§ What you should do: Check each line of the entries below for the word "system", then state how many lines have it and nothing more.

§ Information provided:
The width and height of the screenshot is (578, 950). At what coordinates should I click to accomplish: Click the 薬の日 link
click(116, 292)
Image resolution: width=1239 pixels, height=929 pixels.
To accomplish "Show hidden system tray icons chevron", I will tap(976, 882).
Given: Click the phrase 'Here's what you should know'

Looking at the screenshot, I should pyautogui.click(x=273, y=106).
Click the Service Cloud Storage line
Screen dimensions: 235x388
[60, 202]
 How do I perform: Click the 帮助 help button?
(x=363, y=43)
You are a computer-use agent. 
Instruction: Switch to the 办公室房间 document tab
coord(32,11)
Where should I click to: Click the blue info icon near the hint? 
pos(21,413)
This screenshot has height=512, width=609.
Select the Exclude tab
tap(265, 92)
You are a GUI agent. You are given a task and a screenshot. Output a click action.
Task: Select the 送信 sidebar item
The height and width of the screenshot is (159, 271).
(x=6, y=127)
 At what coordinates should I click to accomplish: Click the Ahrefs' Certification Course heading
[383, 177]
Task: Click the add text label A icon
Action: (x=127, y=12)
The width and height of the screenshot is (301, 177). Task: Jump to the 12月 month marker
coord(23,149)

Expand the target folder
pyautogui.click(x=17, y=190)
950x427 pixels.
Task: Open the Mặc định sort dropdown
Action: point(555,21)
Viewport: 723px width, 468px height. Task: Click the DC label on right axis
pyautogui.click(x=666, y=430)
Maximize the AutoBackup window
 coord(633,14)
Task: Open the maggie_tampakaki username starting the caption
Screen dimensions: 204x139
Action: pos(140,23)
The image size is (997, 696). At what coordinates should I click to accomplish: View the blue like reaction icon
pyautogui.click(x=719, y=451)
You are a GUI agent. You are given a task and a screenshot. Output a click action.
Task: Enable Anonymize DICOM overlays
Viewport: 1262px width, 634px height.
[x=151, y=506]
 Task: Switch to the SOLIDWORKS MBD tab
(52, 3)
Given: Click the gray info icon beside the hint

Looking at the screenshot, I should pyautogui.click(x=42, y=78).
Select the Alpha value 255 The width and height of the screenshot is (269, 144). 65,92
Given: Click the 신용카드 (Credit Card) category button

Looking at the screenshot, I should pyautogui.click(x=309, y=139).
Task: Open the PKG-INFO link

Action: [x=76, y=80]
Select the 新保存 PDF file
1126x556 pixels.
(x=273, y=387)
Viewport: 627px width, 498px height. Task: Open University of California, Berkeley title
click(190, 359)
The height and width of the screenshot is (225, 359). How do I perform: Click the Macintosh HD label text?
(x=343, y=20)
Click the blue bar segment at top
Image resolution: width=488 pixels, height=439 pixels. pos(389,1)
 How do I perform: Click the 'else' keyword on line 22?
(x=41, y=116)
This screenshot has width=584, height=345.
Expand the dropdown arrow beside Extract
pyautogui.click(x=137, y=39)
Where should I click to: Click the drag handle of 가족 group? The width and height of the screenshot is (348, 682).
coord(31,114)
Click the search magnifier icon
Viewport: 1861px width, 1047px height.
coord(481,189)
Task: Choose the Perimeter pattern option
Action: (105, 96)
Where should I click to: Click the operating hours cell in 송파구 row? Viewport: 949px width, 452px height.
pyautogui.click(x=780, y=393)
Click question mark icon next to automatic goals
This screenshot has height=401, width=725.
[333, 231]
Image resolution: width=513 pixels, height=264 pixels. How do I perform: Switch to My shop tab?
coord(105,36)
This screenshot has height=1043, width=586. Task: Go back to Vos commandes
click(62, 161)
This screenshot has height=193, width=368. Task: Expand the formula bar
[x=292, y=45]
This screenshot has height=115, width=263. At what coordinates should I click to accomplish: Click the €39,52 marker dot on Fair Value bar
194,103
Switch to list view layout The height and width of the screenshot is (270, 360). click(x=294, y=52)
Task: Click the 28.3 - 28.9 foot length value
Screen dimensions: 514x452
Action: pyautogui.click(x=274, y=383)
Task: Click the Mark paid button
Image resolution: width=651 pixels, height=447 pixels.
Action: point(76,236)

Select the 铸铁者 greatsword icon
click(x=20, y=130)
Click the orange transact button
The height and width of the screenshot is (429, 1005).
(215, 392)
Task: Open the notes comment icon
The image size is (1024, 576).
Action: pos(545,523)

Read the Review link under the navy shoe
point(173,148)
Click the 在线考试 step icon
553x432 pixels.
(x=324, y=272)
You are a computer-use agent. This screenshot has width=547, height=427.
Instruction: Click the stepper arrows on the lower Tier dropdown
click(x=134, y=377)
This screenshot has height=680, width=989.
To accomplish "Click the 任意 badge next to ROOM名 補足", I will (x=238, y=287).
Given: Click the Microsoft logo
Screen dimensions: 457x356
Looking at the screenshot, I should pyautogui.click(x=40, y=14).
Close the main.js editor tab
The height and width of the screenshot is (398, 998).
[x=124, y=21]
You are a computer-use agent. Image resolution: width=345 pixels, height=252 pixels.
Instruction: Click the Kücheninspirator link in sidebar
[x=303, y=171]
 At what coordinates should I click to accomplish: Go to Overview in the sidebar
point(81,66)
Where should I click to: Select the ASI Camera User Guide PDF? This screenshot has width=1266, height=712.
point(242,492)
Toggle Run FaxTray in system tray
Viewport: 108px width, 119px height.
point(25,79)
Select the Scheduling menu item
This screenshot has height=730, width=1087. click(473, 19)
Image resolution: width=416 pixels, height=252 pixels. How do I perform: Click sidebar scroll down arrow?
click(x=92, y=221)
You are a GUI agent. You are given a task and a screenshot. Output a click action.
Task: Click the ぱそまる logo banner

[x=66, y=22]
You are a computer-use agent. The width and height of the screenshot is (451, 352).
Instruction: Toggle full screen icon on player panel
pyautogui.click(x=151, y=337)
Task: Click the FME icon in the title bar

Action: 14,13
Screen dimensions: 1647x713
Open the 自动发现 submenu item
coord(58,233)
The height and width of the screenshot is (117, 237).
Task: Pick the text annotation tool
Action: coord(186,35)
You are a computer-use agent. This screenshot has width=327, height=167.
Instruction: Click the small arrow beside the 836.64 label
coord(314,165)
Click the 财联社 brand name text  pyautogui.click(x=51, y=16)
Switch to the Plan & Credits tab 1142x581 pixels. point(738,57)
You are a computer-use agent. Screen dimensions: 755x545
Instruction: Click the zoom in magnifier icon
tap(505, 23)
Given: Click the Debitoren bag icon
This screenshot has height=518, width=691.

§ Worked solution: 2